La guerra que explota en los ochenta divide, de la noche a la mañana, la ciudad en dos bandos armados. Visualmente
el caos de las calles se transporta al caos en la pantalla: se reemplaza la cámara fija pero movediza de los setenta por
la mirada desequilibrada y subjetiva de la cámara en mano. Los cortes pasan a ser bruscos y la tonalidad se acerca a
un grisáceo azuloso, abandonando el mayor espectro cromático utilizado en las décadas anteriores.
COMENTARIO, por Diego Vázquez (www.labutaca.net)
No cabe duda de que Ciudad de Dios se va a convertir para los inquietos y los rastreadores de piezas preciosas
cinematográficas. Lo primero que va a llamar la atención a cualquier espectador que se acerque a este desgarrador film
es lo eléctrico, frenético y desgarrado de su realización, en la que se pueden encontrar rastros de Peckinpah, Scorsese o
las primeras vanguardias del cine ruso; pero que sobre todo conserva una identidad y originalidad que le es propia y
que deja fascinada a la audiencia. Pero eso no es todo. Porque este film dirigido por Fernando Meirelles con la ayuda
de Katia Lund y con la producción de un hombre tan importante para el cine de Brasil como es Walter Salles (el
artífice de Estación central de Brasil), puede considerarse una auténtica creación global en donde cada elemento brilla
con luz propia dentro de un conjunto en el que todo está perfectamente ensamblado.
El guión (un portento de adaptación de una complicadísima novela de 600 páginas, con 300 personajes, tres décadas
de acción y ningún protagonista claro, llevada a un film complejo pero entendible de más de dos horas), la fotografía
(prodigio experimental de unión de formatos y técnicas que terminan por redondear la calculada y valiente puesta en
escena de Meirelles), el montaje (que juega con las tres partes en que se divide el film y las tres décadas de acción
para ir variando el ritmo, la intensidad y la anarquía narrativa hasta alcanzar cotas de paroxismo y brillantez
extraordinarias en el lenguaje fílmico) y los intérpretes (un nutrido reparto de 100 niños de la calle que otorgan la
verdad, la intensidad y el realismo más emocionante a todo este conjunto).

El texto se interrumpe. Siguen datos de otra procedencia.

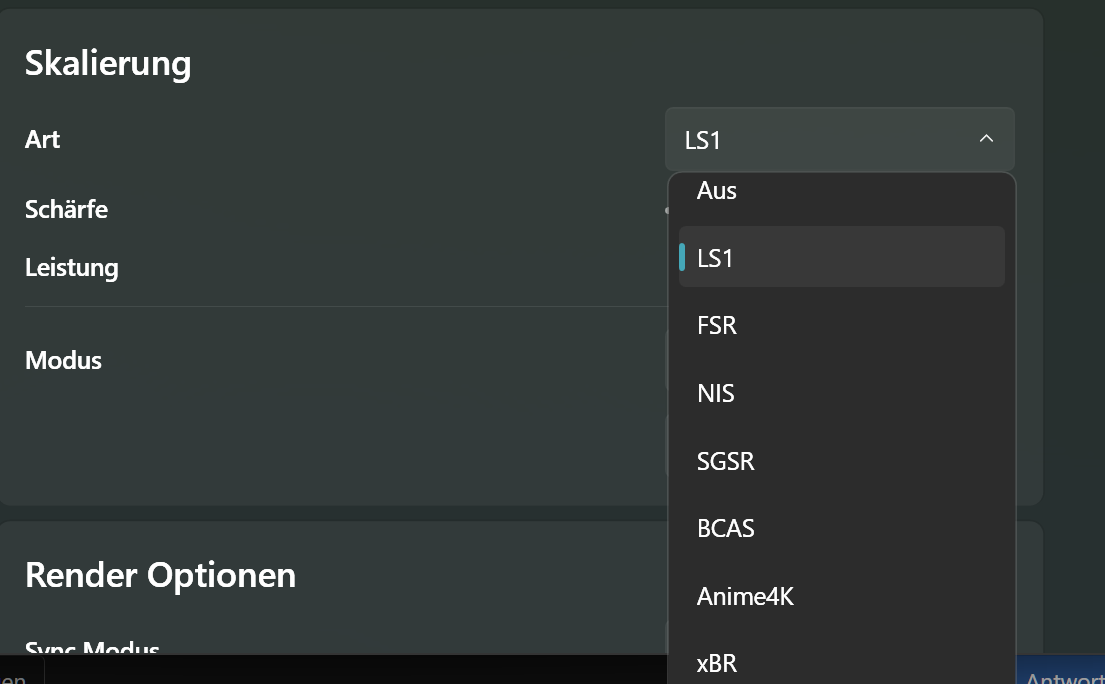Collapse the Art dropdown with its chevron
1105x684 pixels.
pyautogui.click(x=986, y=139)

Pero que nadie se piense que estamos ante un prodigio técnico, un trabajo colosal y una esperanzadora capacidad de
experimentar que sólo cubren una gran nada, porque más bien nos encontramos ante todo lo contrario. El film se rodea
de toda esta brillantez técnica para contar una historia cruda, terrible y de un horror tan diario y terrenal, como al
mismo tiempo increíble y lejano para la mayor parte de los espectadores. Un western sangriento, violento, brutal y
desgarrador, en donde una serie de niños y jóvenes sesgan vidas y luchan por sobrevivir en medio de la muerte más
auténtica, en el fango de las favelas brasileñas, de una Ciudad de Dios sin ley y sin orden, donde las pistolas mandan y
la droga y el control que ejercen los jefes en la calle es palabra de Dios.